Tala studied the mercenary next to her. He was attractive, with his dark hair and stubbled jaw. He’d earned the scar that bisected his right eyebrow in a knife fight early on in his career. It gave him the rakish air of a pirate.

He was an arrogant son-of-a-bitch, but she didn’t hold that against him. He was also one of the few humans who knew about the supernatural underworld. It wasn’t a big deal to him. He was a bounty hunter, he’d go after anyone or anything as long as it paid.

She was pretty sure they’d slept together once, after a drunken night in this very bar. She vaguely remembered him trying to kiss her on the mouth, which she never, ever, did. Not with anyone. He’d tried a couple of times and she’d had to punch him to get the message through.

But then she’d woken up next to him with his arm slung over her and their clothes buttoned up all wrong.
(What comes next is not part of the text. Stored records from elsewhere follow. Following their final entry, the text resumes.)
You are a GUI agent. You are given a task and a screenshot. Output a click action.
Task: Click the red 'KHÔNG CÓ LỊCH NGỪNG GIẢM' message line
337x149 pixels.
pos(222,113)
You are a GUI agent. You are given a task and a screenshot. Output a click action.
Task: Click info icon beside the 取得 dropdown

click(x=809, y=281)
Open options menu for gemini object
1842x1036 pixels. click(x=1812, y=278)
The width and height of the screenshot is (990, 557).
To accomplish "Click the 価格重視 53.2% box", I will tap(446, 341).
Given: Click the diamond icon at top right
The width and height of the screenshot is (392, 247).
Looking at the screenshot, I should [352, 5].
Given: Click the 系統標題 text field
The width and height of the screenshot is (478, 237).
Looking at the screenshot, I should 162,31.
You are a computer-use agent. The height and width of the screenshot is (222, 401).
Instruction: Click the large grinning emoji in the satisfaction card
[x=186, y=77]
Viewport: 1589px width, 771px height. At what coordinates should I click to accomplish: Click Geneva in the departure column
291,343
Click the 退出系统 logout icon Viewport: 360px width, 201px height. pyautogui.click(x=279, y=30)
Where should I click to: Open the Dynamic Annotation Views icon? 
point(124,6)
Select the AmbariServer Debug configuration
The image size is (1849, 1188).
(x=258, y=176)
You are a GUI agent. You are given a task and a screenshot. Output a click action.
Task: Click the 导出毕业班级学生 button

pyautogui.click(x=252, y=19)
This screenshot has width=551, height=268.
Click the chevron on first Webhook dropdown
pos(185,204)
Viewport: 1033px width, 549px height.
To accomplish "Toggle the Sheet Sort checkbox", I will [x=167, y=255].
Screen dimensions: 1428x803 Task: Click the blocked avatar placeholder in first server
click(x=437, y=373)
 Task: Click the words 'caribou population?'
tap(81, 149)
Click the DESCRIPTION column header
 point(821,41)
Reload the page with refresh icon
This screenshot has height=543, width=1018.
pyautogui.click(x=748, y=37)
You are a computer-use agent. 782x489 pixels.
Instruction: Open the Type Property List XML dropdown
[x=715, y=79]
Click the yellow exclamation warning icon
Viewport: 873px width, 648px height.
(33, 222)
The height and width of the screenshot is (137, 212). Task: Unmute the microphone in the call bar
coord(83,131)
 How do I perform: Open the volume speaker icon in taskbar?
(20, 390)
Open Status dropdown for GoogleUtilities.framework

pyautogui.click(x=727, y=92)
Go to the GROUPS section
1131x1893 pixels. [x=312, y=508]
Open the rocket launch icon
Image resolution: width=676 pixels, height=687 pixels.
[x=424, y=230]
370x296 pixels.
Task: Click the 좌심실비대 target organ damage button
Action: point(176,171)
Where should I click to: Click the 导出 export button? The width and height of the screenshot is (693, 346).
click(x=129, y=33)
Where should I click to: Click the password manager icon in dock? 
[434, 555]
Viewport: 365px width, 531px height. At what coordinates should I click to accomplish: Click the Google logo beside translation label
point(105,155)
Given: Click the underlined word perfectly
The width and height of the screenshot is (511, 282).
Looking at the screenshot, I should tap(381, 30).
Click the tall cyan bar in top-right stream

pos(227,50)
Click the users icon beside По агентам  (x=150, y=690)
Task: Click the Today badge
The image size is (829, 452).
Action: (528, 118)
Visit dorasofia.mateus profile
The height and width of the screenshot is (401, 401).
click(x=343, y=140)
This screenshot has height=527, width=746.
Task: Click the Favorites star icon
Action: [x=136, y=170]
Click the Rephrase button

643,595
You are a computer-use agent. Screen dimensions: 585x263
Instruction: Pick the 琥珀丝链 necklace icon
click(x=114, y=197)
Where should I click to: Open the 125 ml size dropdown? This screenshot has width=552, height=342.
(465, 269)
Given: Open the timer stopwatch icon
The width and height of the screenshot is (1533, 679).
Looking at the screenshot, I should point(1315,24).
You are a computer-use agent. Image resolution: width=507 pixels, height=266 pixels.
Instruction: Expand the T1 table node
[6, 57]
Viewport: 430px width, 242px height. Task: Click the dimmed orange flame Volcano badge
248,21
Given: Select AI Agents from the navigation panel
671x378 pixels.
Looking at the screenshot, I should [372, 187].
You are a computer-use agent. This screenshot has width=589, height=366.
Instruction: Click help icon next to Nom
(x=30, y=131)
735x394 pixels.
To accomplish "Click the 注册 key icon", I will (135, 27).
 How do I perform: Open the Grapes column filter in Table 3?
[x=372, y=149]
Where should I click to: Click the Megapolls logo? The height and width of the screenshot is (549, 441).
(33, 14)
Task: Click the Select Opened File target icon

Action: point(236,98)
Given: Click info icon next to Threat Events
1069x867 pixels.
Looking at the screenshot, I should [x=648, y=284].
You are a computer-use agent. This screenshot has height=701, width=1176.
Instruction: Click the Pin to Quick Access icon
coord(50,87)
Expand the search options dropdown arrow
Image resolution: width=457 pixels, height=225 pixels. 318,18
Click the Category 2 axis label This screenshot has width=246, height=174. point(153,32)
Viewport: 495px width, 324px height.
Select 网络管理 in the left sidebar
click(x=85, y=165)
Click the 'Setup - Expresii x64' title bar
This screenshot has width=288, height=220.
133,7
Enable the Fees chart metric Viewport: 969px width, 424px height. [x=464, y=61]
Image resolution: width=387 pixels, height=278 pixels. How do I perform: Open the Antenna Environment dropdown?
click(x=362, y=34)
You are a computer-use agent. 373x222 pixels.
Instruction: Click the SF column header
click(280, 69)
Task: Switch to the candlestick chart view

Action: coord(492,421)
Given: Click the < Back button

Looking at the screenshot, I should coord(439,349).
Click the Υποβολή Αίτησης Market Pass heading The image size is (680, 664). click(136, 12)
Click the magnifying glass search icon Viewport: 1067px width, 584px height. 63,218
So she assumed they must have worked it out at some point.

He was the hunter she was closest to, if closeness meant exchanging more than two words. But she didn’t trust him one bit.

She took a gulp of whisky, savouring the liquid fire as it ran down her throat.

“Who else is in the running?”

“The usual. A bunch of ex-military. A couple of trolls. And the fae twins over there.”

Tala nodded. She’d already seen the red-haired elven in the corner. Seraefa and Kaeron always worked together. And they were good. They’d beaten her to a mark more than once.

She had yet to spot another demon, but that meant nothing. A shaitun could be in the bar with them right now, hiding in another’s mind, peering out from their bodies, seeing what they saw, hearing what they heard. And she knew Ravij wouldn’t be far away.